9 (Wood) is a rag doll who wakes up in a room filled with schematics and tools and a dead man on the floor. He takes one tentative step and falters a bit on the next – and as the camera starts moving backwards to take in more imagery you start seeing more than just the room, the rest of the building comes into view and you see the effects of some cataclysmic event, it is standing only on mercy, with most of the buildings surrounding it destroyed, to leave a landscape not unlike the fallen apart world presented in the Matrix movies. Outside he sees another rag doll, and follows him. 2 (Landau), and in the ensuing battle with a mechanical feline creature, he saves 9, but is captured himself. 9 is saved by 5 (Reilly), who has only one “eye” left, and is taken to an old factory, where the rest of the band resides: their leader, 1 (Plummer) is controlling and fearful; his muscle, 8 (Tatascione), is the large and unintelligent enforcer; 6 (Glover) is an off-his-rocker artist who draws only one thing, a symbol that 9 remembers from a machine part he picked up; 3 and 4 are voiceless cataloguers, curious and shy twins who operate the band’s library; while 7 (Connelly) has abandoned the group in protest to 1’s controlling nature.

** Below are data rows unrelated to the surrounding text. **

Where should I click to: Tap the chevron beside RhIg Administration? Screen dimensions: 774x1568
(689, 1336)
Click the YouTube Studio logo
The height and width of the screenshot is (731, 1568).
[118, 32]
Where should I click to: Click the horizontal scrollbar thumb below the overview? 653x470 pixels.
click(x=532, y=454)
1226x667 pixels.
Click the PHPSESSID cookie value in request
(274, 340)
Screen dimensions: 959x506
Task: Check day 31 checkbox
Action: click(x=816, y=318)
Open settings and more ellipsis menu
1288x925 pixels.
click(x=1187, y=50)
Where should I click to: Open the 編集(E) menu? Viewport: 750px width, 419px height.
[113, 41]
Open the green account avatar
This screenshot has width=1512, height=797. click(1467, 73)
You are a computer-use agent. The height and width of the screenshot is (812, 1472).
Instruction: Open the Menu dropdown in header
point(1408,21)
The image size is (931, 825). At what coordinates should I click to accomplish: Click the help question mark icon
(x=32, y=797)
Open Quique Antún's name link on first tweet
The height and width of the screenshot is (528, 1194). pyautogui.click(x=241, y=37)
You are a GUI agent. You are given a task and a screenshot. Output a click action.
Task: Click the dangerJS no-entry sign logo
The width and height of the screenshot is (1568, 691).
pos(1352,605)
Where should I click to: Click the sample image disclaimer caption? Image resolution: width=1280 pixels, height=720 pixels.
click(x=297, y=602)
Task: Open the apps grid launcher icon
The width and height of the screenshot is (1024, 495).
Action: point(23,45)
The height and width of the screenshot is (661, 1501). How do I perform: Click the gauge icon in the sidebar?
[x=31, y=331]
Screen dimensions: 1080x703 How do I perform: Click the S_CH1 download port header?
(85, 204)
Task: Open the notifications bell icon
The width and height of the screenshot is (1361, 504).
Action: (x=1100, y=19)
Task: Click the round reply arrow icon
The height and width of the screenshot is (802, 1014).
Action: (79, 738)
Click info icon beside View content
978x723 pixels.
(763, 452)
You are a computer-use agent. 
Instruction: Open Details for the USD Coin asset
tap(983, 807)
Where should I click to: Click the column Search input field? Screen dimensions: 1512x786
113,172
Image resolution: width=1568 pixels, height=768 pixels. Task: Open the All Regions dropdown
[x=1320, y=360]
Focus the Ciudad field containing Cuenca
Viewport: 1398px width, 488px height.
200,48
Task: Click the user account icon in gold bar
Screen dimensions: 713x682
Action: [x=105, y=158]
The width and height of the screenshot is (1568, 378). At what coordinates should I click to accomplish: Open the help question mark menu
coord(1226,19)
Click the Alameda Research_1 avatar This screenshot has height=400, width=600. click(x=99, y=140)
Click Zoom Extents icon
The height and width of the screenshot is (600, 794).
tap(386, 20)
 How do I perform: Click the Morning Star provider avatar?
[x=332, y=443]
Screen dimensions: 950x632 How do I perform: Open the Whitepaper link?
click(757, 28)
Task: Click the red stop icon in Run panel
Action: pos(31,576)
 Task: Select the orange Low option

9 slowly starts taking leadership of the group, and as he goes off to attempt rescuing 2, he runs into 7 and the feline beast, with more creatures activated throughout the story. The group also continuously uncovers clues about their origin/creator, a scientist who unwittingly also created BRAIN, the artificially intelligent machine that eventually destroyed mankind. The climax has the group squaring off with BRAIN, and the ensuing battle is both adventurous and scary in its ferocity.


The friendship that develops between the characters is effectively portrayed, with a definite view on the curiosity between the different rag dolls. The movie is however too long for its own good, and its pacing doesn’t do it any favours, as the viewer isn’t continuously engaged in the story as lulls in the storytelling tend to make you as viewer lose interest – even the fantastic animation will not hold you effectively glued to the screen. The movie is fun to watch though, so if the post-apocalyptic science fiction scene attracts you, try to catch it on the big screen – if only for the sumptuous animation.